2) You found the most hysterical article on Salon.com and want to forward to everyone. Instead of sending the URL, or copy/pasting the article into an email, you use the built-in "send this article" feature whereby you enter all your friends' email addresses into some shady database somewhere. There is a reason I have a separate junk account I use to enter into web forms, and I would appreciate it if my webtard acquaintances didn't screw up my legit address. I don't care if it's the NY Times. Pretty soon at the chapter 7 bankruptcy liquidation auction they will be selling the NYTimes mailing list to the highest bidder.

3) I can't believe that I can't think of a third one. I remember being pissed off several times this morning. Oh well.

Monday, August 04, 2008

I was alarmed to find out recently that wearing flip-flops is now contraindicated for foot health. They apparently do not have the proper cushioning and support that is required when the human foot makes contact with the ground.
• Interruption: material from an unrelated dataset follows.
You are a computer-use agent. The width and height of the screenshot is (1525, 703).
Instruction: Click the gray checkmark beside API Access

Which makes me very glad I was born when I was. Because before the 1980's when the Nike Air was invented, shoes had very little cushioning and support, and people must've been constantly getting injured. And before the 1920's, when the first real sneakers (keds and chuck taylors) came about, walking and running must've been next to impossible.
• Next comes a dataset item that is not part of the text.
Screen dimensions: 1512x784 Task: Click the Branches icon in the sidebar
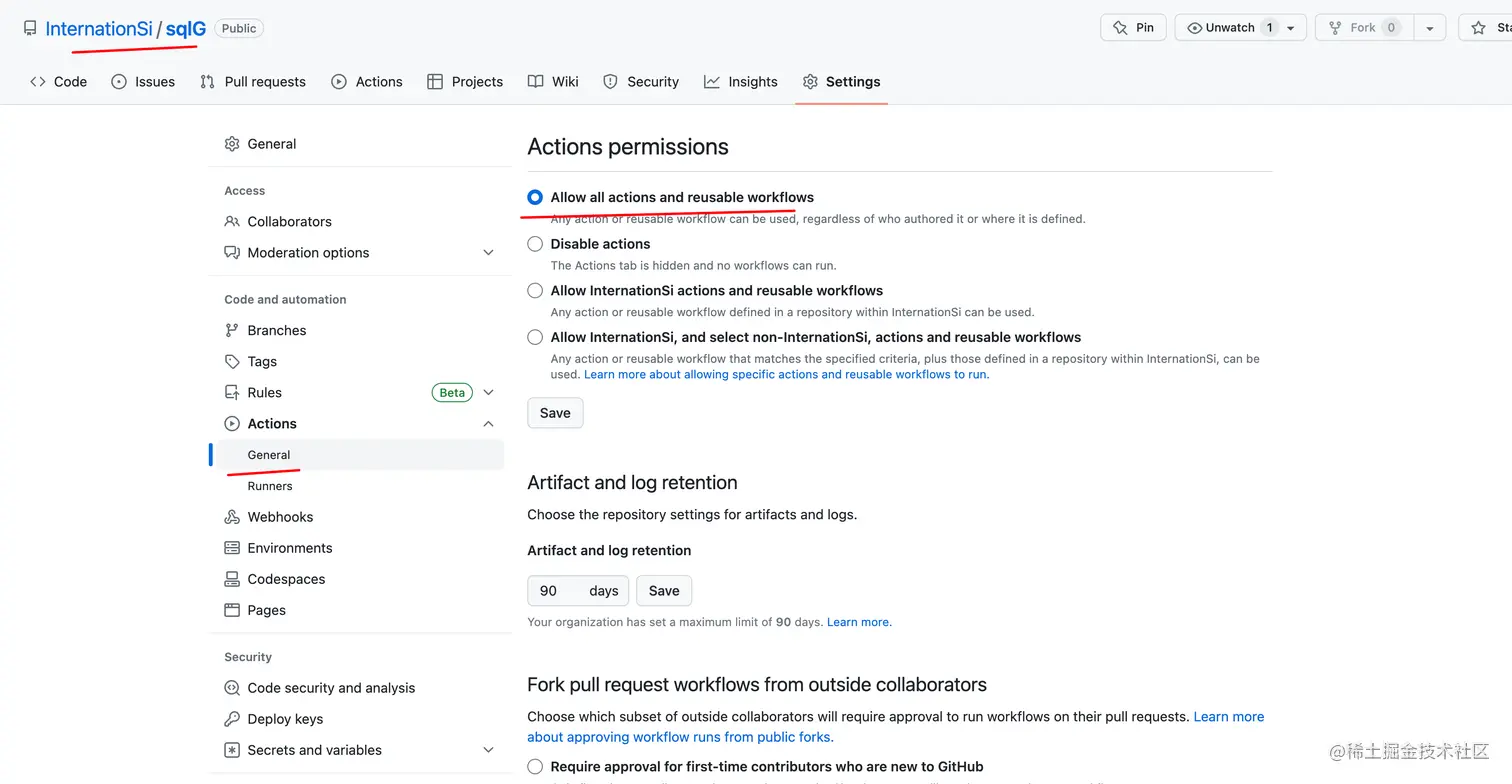click(x=232, y=330)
It's quite a wonder our species survived at all. Because for 250,000 years, from the time modern humans emerged, until 1979 when Nike invented the modern athletic shoe, we would've had no choice but to just sit there and let lions eat us, because we were apparently unequipped to run until recently.

Some of you might be thinking that this can't possibly be true, that the need for shoes with cushioning and microchips, must be something we've been conditioned to believe because of the thousands of hours of shoe commercials we've all seen.

But the historical record bears this out. The one person who ran before modern times, Pheidippides, died immediately after running from Marathon to Athens, undoubtedly from massive foot trauma.

And how glad am I that I'm not a podiatrist? With all these advances in the past 30 years, they must be right around the corner from curing foot pain forever and putting all of those guys out of business. Well, in America at least.

Friday, August 01, 2008

There is an article in today's WSJ (page 1) about suicide bombing in the war in Afghanistan, containing this nugget:
"Suicide attacks were virtually unheard of in Afghanistan during the Soviet occupation. That started to change after the U.S.-led occupation in 2001."
Perhaps my inference mechanism has gone haywire, and they never outright state it, but it seems they are implying that there is something about our country and our prosecution of the war that enrages people enough to blow themselves up. That we are somehow worse than the Soviet invasion.

But I think this is more a statement about how effective our military is. During the Soviet invasion, they didn't have to blow themselves up, because they were fighting a demoralized conscript army with mediocre equipment and tactics. And they had CIA backing.

Today they are facing well trained and highly motivated special forces soldiers who are one radio call away from having an A-10 Warthog pour down depleted uranium shells on an enemy. Suicide bombing and IEDs are their only options now, so it's no surpise they are way up.